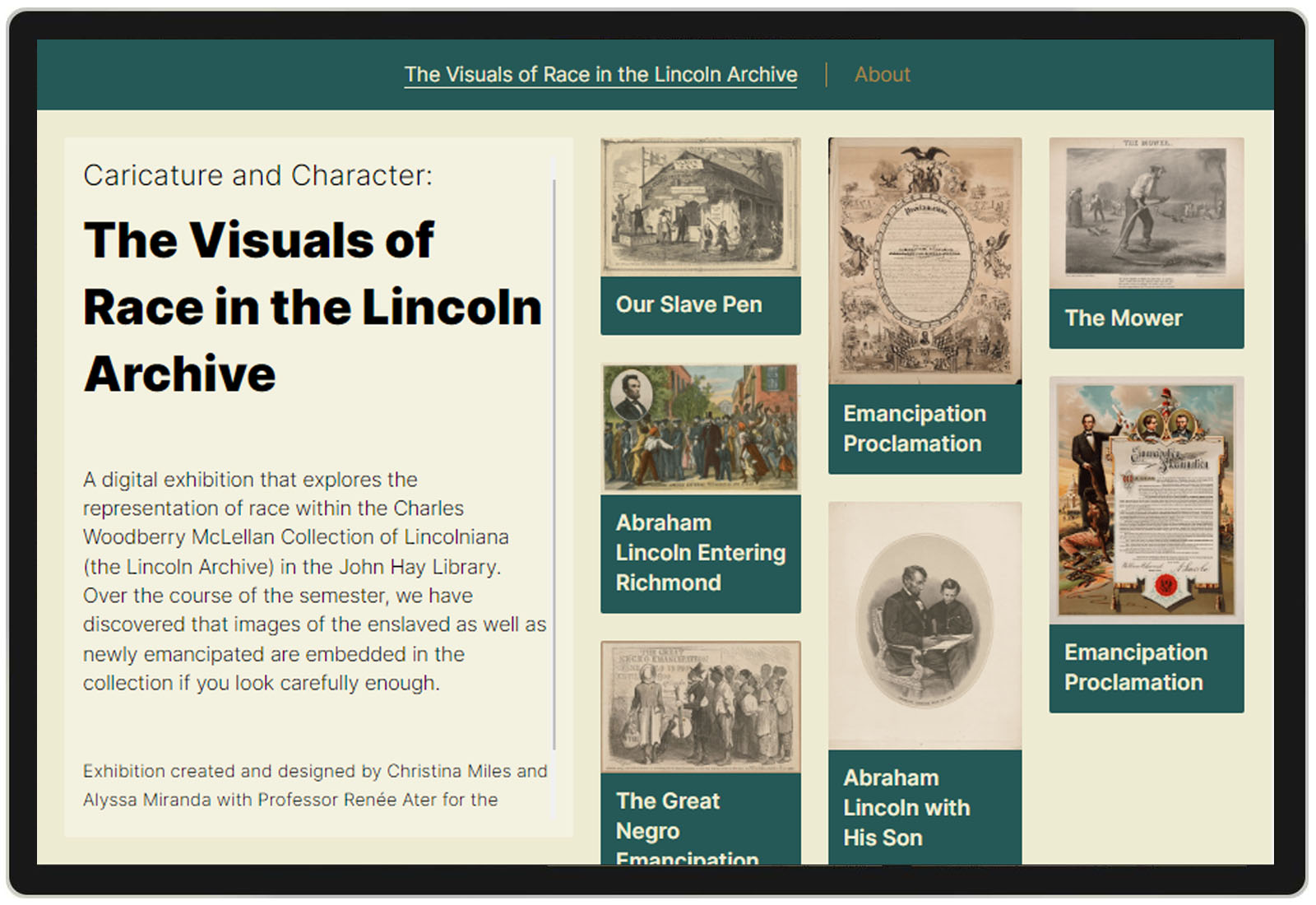Open the Our Slave Pen engraving thumbnail
Viewport: 1316px width, 905px height.
(x=700, y=207)
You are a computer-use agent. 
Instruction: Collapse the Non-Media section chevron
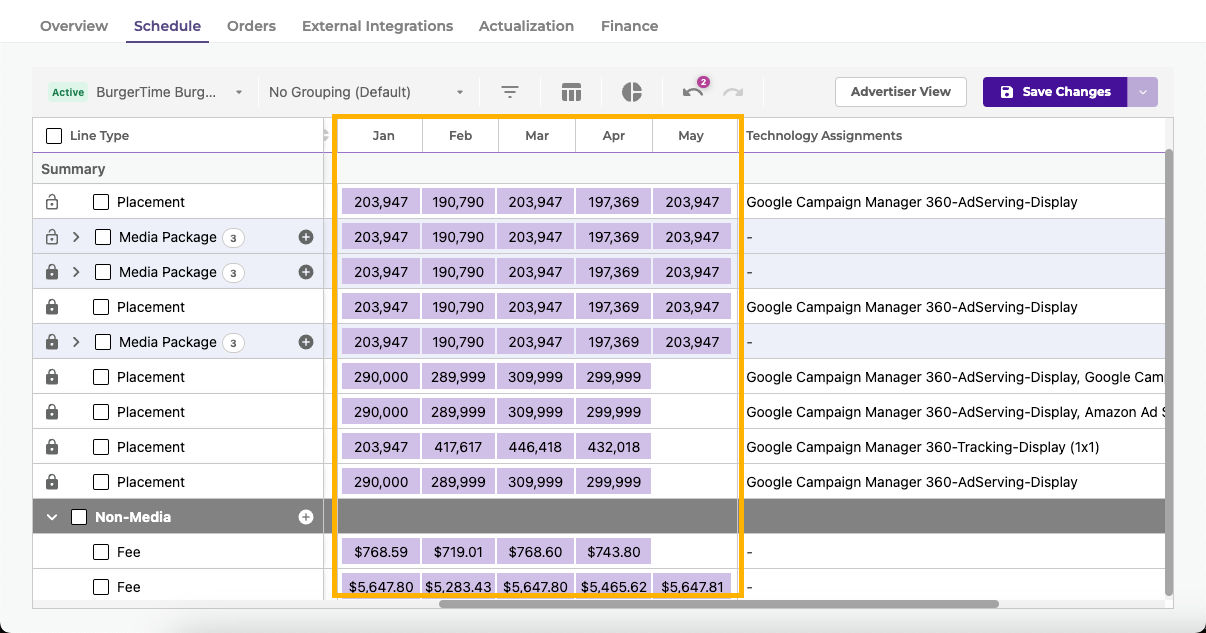tap(52, 517)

Task prompt:
Set down word for word, from the line that contains "You are a computer-use agent." to the end of the listing above, every line and no picture.

Task solution:
You are a computer-use agent. 
Instruction: Collapse the Non-Media section chevron
tap(52, 517)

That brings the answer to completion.